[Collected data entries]
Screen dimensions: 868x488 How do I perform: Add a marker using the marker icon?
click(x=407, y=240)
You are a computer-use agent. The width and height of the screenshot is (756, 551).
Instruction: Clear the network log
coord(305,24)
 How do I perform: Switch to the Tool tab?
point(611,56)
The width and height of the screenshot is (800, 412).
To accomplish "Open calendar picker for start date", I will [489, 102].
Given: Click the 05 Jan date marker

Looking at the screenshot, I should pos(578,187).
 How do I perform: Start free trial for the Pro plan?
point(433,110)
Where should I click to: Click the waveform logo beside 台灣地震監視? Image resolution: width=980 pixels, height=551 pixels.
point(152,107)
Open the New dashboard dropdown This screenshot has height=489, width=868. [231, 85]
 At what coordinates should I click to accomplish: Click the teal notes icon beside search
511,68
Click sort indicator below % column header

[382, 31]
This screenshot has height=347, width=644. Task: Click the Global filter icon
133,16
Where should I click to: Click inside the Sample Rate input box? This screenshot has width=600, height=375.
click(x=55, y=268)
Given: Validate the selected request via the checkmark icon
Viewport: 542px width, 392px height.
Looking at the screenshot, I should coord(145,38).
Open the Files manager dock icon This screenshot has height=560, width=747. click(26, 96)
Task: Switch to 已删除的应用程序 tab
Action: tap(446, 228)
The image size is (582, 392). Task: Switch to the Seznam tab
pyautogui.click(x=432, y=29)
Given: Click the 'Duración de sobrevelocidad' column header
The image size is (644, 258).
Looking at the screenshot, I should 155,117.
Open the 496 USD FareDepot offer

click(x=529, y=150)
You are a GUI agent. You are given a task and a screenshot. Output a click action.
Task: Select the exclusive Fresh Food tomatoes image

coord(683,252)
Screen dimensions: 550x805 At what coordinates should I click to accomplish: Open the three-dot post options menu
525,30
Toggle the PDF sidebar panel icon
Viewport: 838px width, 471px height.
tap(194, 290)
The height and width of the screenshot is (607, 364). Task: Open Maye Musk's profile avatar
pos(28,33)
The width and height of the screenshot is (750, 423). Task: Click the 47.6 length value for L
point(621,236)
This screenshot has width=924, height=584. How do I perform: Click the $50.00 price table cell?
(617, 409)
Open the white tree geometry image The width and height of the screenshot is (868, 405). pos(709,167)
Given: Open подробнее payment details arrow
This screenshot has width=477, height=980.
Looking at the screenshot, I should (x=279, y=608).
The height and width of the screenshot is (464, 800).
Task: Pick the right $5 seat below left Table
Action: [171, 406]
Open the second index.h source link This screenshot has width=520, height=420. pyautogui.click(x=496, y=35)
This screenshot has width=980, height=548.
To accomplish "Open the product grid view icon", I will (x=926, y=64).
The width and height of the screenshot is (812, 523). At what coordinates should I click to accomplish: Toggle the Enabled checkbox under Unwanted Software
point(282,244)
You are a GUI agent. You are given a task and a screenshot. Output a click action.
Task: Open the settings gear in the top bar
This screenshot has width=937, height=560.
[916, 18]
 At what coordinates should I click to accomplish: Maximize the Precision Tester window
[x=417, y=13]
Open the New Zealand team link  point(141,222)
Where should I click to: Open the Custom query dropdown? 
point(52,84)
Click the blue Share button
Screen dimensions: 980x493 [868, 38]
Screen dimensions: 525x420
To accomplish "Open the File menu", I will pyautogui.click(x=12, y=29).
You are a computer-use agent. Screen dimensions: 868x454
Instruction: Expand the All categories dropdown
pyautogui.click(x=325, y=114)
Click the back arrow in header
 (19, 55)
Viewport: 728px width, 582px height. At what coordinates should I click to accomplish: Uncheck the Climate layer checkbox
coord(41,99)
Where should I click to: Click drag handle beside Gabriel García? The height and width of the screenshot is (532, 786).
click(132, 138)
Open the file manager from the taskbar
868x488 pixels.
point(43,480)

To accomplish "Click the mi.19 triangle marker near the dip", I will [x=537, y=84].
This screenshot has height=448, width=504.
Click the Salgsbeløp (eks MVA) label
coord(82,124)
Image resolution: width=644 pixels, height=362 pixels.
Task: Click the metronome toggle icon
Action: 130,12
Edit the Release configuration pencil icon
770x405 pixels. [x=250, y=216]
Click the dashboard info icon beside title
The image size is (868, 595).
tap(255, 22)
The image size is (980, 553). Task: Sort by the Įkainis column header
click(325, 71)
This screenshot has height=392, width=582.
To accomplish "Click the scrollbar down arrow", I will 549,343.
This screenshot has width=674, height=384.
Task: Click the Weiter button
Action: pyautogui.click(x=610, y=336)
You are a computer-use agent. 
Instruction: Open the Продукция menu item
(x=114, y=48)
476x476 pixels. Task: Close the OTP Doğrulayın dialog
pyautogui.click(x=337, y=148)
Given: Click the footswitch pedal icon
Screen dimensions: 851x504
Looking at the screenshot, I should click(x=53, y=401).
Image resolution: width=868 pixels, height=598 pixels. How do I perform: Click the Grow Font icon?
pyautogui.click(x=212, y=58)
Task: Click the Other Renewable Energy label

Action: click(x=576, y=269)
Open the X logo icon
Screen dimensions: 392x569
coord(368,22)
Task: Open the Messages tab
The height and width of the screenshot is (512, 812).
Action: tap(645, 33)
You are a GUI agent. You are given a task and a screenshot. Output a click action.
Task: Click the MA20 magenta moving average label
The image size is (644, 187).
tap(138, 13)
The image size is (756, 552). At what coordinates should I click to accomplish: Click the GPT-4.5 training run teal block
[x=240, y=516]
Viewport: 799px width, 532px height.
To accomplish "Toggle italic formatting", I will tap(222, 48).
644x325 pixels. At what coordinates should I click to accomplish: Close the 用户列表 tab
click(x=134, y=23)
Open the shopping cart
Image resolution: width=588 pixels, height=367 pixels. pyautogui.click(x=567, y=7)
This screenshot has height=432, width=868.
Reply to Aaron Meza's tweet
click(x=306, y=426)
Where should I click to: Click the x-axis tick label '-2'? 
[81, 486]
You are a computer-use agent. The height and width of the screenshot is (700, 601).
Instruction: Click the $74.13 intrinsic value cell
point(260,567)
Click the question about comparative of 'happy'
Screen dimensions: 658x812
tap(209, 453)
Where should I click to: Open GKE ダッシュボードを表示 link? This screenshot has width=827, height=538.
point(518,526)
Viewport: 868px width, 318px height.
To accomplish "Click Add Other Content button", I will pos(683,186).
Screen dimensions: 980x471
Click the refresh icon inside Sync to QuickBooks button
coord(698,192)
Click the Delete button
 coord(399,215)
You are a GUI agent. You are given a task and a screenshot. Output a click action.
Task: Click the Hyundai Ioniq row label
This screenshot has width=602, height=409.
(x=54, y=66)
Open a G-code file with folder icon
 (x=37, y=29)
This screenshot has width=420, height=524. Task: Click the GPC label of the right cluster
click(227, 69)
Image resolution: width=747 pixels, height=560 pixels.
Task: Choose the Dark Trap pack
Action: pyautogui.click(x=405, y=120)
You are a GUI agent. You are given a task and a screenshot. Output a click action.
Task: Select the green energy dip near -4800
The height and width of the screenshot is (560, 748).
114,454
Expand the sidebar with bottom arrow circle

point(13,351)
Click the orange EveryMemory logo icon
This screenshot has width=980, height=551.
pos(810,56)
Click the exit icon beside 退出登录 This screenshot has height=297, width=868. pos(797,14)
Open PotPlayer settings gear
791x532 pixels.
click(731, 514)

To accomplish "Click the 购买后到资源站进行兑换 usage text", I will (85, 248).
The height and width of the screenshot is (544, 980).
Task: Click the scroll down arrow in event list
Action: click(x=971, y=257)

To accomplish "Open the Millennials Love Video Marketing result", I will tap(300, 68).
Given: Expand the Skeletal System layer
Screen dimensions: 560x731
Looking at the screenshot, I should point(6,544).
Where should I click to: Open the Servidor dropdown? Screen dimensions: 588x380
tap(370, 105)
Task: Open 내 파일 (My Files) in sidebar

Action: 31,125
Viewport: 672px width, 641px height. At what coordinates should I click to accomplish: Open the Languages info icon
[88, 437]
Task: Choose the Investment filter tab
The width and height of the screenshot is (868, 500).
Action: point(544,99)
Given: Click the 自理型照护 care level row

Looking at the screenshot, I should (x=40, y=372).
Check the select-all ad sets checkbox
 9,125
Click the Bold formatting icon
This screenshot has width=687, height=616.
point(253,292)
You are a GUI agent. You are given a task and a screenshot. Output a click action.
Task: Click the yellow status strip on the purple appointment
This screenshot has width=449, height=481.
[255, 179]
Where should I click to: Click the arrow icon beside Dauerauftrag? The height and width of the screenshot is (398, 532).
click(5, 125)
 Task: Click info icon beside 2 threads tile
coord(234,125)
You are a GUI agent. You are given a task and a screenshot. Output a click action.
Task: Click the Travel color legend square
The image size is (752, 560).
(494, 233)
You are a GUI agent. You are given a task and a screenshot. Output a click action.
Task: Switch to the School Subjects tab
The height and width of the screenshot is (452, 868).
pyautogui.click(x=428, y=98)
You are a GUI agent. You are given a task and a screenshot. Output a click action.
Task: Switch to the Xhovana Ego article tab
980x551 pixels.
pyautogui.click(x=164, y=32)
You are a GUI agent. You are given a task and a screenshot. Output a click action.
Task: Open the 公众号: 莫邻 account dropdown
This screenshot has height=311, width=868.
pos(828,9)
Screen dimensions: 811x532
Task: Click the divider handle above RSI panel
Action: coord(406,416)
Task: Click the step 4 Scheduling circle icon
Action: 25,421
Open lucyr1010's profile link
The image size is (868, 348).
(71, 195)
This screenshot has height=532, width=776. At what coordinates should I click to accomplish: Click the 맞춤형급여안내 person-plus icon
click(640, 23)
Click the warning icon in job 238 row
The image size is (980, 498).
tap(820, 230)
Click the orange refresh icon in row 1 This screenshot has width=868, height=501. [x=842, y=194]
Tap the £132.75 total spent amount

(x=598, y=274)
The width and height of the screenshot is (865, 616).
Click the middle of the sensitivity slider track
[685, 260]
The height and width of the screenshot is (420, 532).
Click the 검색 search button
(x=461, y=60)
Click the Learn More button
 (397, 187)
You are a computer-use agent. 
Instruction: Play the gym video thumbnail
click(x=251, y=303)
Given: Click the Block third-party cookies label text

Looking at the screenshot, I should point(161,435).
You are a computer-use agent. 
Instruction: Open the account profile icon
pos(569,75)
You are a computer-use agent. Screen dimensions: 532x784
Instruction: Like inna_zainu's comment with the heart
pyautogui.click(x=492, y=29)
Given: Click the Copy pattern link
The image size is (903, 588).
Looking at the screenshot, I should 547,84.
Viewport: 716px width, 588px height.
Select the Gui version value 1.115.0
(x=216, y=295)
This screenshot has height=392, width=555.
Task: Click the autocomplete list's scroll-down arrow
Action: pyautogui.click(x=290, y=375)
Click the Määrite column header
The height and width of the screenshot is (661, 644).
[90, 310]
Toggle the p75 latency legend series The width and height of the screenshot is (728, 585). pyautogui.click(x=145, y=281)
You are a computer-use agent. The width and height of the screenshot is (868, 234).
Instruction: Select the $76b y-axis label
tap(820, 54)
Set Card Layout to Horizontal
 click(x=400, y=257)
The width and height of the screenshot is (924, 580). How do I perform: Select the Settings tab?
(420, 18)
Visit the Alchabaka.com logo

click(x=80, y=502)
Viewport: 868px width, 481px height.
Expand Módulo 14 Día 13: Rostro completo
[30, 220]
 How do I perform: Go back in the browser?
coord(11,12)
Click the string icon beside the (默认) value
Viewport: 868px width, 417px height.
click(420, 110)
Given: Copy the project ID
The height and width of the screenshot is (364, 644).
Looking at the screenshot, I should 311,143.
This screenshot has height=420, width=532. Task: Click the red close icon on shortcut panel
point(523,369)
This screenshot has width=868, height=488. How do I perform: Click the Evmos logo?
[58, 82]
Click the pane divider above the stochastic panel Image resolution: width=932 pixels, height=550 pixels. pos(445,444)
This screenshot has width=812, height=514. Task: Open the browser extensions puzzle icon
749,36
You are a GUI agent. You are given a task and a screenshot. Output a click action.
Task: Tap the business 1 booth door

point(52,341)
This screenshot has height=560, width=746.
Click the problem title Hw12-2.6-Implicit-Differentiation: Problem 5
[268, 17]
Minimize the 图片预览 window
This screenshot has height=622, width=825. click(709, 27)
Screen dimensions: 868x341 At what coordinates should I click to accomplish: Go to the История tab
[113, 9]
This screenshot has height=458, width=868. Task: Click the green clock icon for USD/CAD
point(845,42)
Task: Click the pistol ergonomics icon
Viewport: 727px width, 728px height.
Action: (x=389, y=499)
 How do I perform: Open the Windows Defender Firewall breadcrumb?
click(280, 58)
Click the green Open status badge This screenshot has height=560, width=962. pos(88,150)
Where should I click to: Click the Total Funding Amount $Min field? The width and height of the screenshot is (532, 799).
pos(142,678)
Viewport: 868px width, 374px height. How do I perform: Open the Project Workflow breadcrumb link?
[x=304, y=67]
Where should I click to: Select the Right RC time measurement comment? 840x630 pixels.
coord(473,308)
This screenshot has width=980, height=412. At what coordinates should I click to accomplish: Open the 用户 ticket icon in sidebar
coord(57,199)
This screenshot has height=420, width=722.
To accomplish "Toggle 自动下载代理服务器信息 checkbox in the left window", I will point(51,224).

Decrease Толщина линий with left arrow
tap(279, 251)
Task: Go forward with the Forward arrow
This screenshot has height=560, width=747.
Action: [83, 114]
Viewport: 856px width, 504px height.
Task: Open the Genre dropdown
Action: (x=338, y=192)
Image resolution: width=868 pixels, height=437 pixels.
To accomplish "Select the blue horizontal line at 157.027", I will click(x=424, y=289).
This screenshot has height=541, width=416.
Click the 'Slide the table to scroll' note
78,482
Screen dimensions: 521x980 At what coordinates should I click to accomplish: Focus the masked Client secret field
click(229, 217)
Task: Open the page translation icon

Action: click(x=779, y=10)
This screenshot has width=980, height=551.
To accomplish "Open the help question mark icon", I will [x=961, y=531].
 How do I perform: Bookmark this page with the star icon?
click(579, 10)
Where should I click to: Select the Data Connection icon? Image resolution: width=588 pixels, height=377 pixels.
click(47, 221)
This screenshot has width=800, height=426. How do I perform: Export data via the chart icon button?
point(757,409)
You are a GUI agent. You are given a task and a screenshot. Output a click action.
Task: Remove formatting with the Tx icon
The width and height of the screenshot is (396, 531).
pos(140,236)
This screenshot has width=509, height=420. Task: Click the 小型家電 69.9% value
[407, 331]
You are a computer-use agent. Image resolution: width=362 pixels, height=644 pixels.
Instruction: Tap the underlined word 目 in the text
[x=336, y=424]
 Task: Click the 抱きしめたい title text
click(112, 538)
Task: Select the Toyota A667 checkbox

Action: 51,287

## WHAT TO PRODUCE
Among the records above, find the lines where the word "status" appears and copy them.

## TASK RESPONSE
Task: Click the yellow status strip on the purple appointment
Click the green Open status badge This screenshot has height=560, width=962. pos(88,150)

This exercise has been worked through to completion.